%%

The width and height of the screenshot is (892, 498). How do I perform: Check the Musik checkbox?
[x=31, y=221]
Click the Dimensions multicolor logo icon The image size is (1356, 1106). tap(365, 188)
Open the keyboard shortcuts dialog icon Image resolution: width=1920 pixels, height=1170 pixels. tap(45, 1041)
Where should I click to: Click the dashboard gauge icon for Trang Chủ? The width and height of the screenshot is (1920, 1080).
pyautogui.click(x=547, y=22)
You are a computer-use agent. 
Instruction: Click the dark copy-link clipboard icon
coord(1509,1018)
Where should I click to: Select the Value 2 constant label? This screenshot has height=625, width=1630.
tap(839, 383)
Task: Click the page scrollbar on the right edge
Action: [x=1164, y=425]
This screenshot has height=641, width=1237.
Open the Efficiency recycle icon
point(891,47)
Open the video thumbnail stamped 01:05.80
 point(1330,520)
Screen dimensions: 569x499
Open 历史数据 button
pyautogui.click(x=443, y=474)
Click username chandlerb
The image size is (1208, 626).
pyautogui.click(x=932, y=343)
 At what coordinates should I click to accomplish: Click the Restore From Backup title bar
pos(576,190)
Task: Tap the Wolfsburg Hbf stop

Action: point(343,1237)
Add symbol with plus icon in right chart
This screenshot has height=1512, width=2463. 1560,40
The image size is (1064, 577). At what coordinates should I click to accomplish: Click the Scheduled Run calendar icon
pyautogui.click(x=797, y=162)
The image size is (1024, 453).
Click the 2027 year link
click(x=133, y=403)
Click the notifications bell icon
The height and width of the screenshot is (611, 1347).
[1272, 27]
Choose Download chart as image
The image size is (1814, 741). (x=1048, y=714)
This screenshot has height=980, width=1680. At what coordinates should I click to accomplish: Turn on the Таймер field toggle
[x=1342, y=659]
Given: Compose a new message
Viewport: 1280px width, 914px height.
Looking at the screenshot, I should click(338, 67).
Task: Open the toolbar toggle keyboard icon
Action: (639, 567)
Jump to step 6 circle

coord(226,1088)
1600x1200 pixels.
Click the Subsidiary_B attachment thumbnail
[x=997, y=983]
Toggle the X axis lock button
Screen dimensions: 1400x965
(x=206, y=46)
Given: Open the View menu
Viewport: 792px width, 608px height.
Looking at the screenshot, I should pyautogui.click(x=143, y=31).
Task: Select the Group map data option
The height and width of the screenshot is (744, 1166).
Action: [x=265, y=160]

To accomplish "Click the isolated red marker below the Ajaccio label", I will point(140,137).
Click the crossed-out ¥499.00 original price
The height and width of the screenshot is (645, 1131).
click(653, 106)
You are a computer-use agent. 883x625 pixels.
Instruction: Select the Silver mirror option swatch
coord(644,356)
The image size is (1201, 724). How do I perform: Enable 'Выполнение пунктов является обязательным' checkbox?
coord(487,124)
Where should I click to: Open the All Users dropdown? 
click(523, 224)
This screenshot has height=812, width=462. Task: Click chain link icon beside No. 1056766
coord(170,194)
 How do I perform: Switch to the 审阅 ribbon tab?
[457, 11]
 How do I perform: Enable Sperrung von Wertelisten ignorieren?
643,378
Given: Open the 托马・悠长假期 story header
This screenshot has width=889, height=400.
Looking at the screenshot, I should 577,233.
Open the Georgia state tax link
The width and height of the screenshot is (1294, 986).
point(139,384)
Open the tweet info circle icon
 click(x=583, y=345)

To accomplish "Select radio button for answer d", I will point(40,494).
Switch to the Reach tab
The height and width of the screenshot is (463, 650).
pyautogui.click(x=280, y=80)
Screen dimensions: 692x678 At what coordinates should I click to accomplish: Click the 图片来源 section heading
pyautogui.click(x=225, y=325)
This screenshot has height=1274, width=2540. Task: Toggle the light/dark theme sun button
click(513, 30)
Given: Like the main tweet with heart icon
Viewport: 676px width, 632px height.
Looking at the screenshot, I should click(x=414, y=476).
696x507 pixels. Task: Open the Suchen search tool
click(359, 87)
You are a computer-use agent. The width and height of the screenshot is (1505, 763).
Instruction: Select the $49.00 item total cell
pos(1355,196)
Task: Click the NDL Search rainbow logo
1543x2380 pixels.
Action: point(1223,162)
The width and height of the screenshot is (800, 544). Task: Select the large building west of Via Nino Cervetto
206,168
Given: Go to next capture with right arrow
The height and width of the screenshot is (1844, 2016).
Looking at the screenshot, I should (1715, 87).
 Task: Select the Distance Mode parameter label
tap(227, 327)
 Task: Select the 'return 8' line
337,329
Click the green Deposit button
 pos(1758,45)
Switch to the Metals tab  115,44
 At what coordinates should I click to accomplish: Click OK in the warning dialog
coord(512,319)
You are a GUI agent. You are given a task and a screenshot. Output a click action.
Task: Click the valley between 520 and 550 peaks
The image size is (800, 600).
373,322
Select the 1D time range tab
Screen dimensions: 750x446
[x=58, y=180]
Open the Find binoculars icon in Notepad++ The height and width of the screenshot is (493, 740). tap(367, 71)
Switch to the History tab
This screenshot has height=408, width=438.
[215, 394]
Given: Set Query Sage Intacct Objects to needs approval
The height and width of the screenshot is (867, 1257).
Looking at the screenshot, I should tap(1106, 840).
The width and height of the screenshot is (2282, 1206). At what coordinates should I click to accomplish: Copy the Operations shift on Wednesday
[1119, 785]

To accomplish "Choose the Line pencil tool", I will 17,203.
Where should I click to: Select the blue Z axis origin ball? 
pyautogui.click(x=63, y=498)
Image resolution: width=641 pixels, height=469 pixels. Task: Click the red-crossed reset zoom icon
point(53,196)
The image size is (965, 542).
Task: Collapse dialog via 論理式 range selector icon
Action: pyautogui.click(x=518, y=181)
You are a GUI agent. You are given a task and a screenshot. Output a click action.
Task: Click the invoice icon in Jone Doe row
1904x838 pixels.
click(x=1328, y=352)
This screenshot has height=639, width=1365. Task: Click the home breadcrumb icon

%%

▶ [GOAL OF THE EXERCISE]
Reproduce every one of the records above line for line, with no changes.

▶ [TASK RESPONSE]
The width and height of the screenshot is (892, 498). How do I perform: Check the Musik checkbox?
[x=31, y=221]
Click the Dimensions multicolor logo icon The image size is (1356, 1106). tap(365, 188)
Open the keyboard shortcuts dialog icon Image resolution: width=1920 pixels, height=1170 pixels. tap(45, 1041)
Where should I click to: Click the dashboard gauge icon for Trang Chủ? The width and height of the screenshot is (1920, 1080).
pyautogui.click(x=547, y=22)
You are a computer-use agent. 
Instruction: Click the dark copy-link clipboard icon
coord(1509,1018)
Where should I click to: Select the Value 2 constant label? This screenshot has height=625, width=1630.
tap(839, 383)
Task: Click the page scrollbar on the right edge
Action: [x=1164, y=425]
This screenshot has height=641, width=1237.
Open the Efficiency recycle icon
point(891,47)
Open the video thumbnail stamped 01:05.80
 point(1330,520)
Screen dimensions: 569x499
Open 历史数据 button
pyautogui.click(x=443, y=474)
Click username chandlerb
The image size is (1208, 626).
pyautogui.click(x=932, y=343)
 At what coordinates should I click to accomplish: Click the Restore From Backup title bar
pos(576,190)
Task: Tap the Wolfsburg Hbf stop

Action: point(343,1237)
Add symbol with plus icon in right chart
This screenshot has height=1512, width=2463. 1560,40
The image size is (1064, 577). At what coordinates should I click to accomplish: Click the Scheduled Run calendar icon
pyautogui.click(x=797, y=162)
The image size is (1024, 453).
Click the 2027 year link
click(x=133, y=403)
Click the notifications bell icon
The height and width of the screenshot is (611, 1347).
[1272, 27]
Choose Download chart as image
The image size is (1814, 741). (x=1048, y=714)
This screenshot has height=980, width=1680. At what coordinates should I click to accomplish: Turn on the Таймер field toggle
[x=1342, y=659]
Given: Compose a new message
Viewport: 1280px width, 914px height.
Looking at the screenshot, I should click(338, 67).
Task: Open the toolbar toggle keyboard icon
Action: (639, 567)
Jump to step 6 circle

coord(226,1088)
1600x1200 pixels.
Click the Subsidiary_B attachment thumbnail
[x=997, y=983]
Toggle the X axis lock button
Screen dimensions: 1400x965
(x=206, y=46)
Given: Open the View menu
Viewport: 792px width, 608px height.
Looking at the screenshot, I should pyautogui.click(x=143, y=31).
Task: Select the Group map data option
The height and width of the screenshot is (744, 1166).
Action: [x=265, y=160]

To accomplish "Click the isolated red marker below the Ajaccio label", I will point(140,137).
Click the crossed-out ¥499.00 original price
The height and width of the screenshot is (645, 1131).
click(653, 106)
You are a computer-use agent. 883x625 pixels.
Instruction: Select the Silver mirror option swatch
coord(644,356)
The image size is (1201, 724). How do I perform: Enable 'Выполнение пунктов является обязательным' checkbox?
coord(487,124)
Where should I click to: Open the All Users dropdown? 
click(523, 224)
This screenshot has height=812, width=462. Task: Click chain link icon beside No. 1056766
coord(170,194)
 How do I perform: Switch to the 审阅 ribbon tab?
[457, 11]
 How do I perform: Enable Sperrung von Wertelisten ignorieren?
643,378
Given: Open the 托马・悠长假期 story header
This screenshot has width=889, height=400.
Looking at the screenshot, I should 577,233.
Open the Georgia state tax link
The width and height of the screenshot is (1294, 986).
point(139,384)
Open the tweet info circle icon
 click(x=583, y=345)

To accomplish "Select radio button for answer d", I will point(40,494).
Switch to the Reach tab
The height and width of the screenshot is (463, 650).
pyautogui.click(x=280, y=80)
Screen dimensions: 692x678 At what coordinates should I click to accomplish: Click the 图片来源 section heading
pyautogui.click(x=225, y=325)
This screenshot has height=1274, width=2540. Task: Toggle the light/dark theme sun button
click(513, 30)
Given: Like the main tweet with heart icon
Viewport: 676px width, 632px height.
Looking at the screenshot, I should click(x=414, y=476).
696x507 pixels. Task: Open the Suchen search tool
click(359, 87)
You are a computer-use agent. The width and height of the screenshot is (1505, 763).
Instruction: Select the $49.00 item total cell
pos(1355,196)
Task: Click the NDL Search rainbow logo
1543x2380 pixels.
Action: point(1223,162)
The width and height of the screenshot is (800, 544). Task: Select the large building west of Via Nino Cervetto
206,168
Given: Go to next capture with right arrow
The height and width of the screenshot is (1844, 2016).
Looking at the screenshot, I should (1715, 87).
 Task: Select the Distance Mode parameter label
tap(227, 327)
 Task: Select the 'return 8' line
337,329
Click the green Deposit button
 pos(1758,45)
Switch to the Metals tab  115,44
 At what coordinates should I click to accomplish: Click OK in the warning dialog
coord(512,319)
You are a GUI agent. You are given a task and a screenshot. Output a click action.
Task: Click the valley between 520 and 550 peaks
The image size is (800, 600).
373,322
Select the 1D time range tab
Screen dimensions: 750x446
[x=58, y=180]
Open the Find binoculars icon in Notepad++ The height and width of the screenshot is (493, 740). tap(367, 71)
Switch to the History tab
This screenshot has height=408, width=438.
[215, 394]
Given: Set Query Sage Intacct Objects to needs approval
The height and width of the screenshot is (867, 1257).
Looking at the screenshot, I should tap(1106, 840).
The width and height of the screenshot is (2282, 1206). At what coordinates should I click to accomplish: Copy the Operations shift on Wednesday
[1119, 785]

To accomplish "Choose the Line pencil tool", I will 17,203.
Where should I click to: Select the blue Z axis origin ball? 
pyautogui.click(x=63, y=498)
Image resolution: width=641 pixels, height=469 pixels. Task: Click the red-crossed reset zoom icon
point(53,196)
The image size is (965, 542).
Task: Collapse dialog via 論理式 range selector icon
Action: pyautogui.click(x=518, y=181)
You are a GUI agent. You are given a task and a screenshot. Output a click action.
Task: Click the invoice icon in Jone Doe row
1904x838 pixels.
click(x=1328, y=352)
This screenshot has height=639, width=1365. Task: Click the home breadcrumb icon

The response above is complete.